▶ **MATERIAL FOR THE TASK**:
--- --- ---

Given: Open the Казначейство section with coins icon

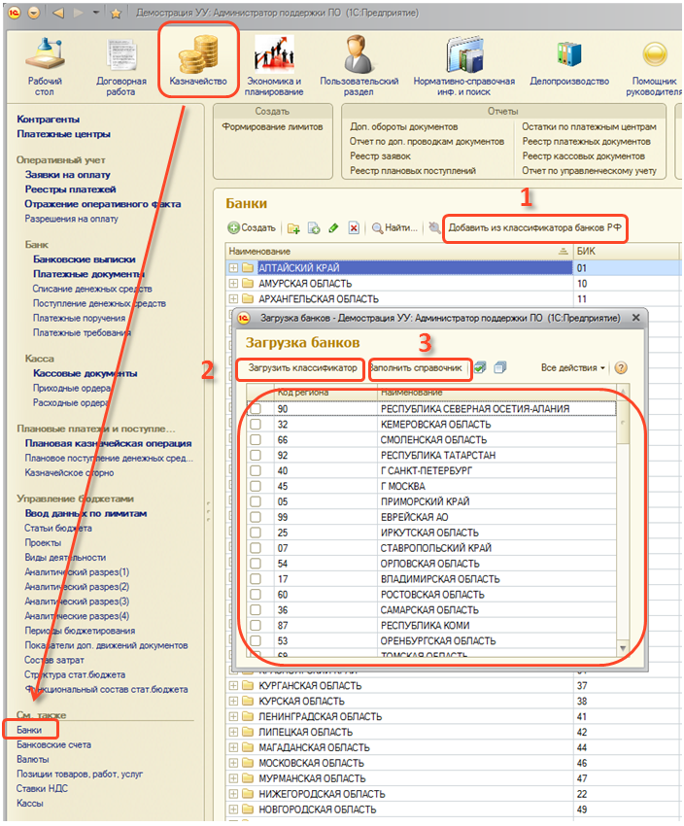Looking at the screenshot, I should 197,60.
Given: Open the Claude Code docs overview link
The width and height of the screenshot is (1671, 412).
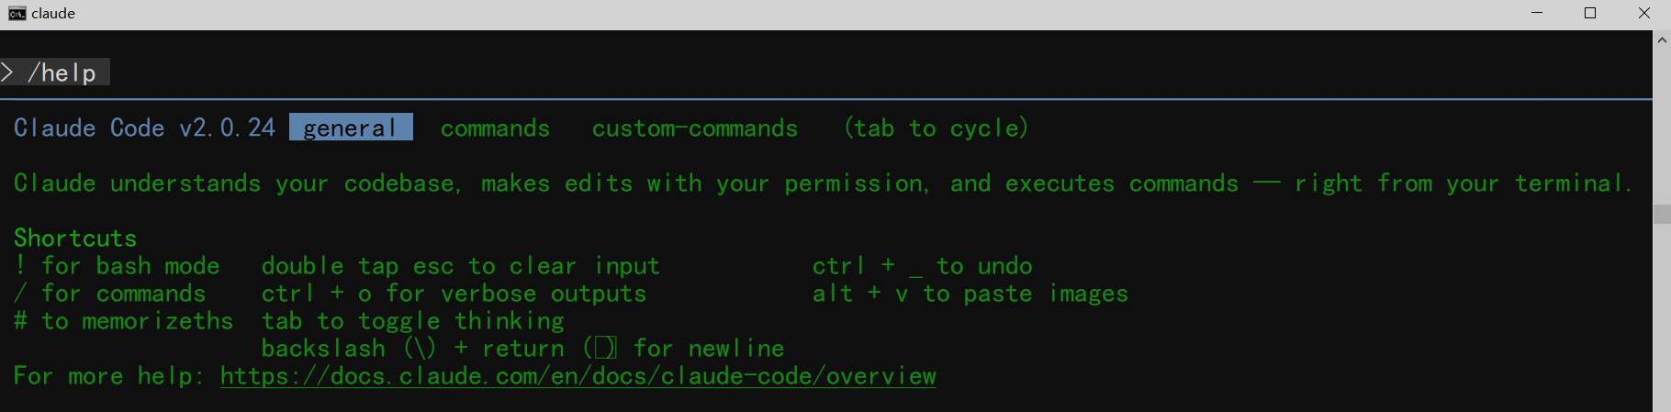Looking at the screenshot, I should coord(578,376).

--- --- ---

▶ **WHAT IS NEEDED**: Every picture stays out; reproduce exactly the lines from the one with "Given: Open the Claude" through the last line of the data above.

▶ **FINAL ANSWER**:
Given: Open the Claude Code docs overview link
The width and height of the screenshot is (1671, 412).
Looking at the screenshot, I should coord(578,376).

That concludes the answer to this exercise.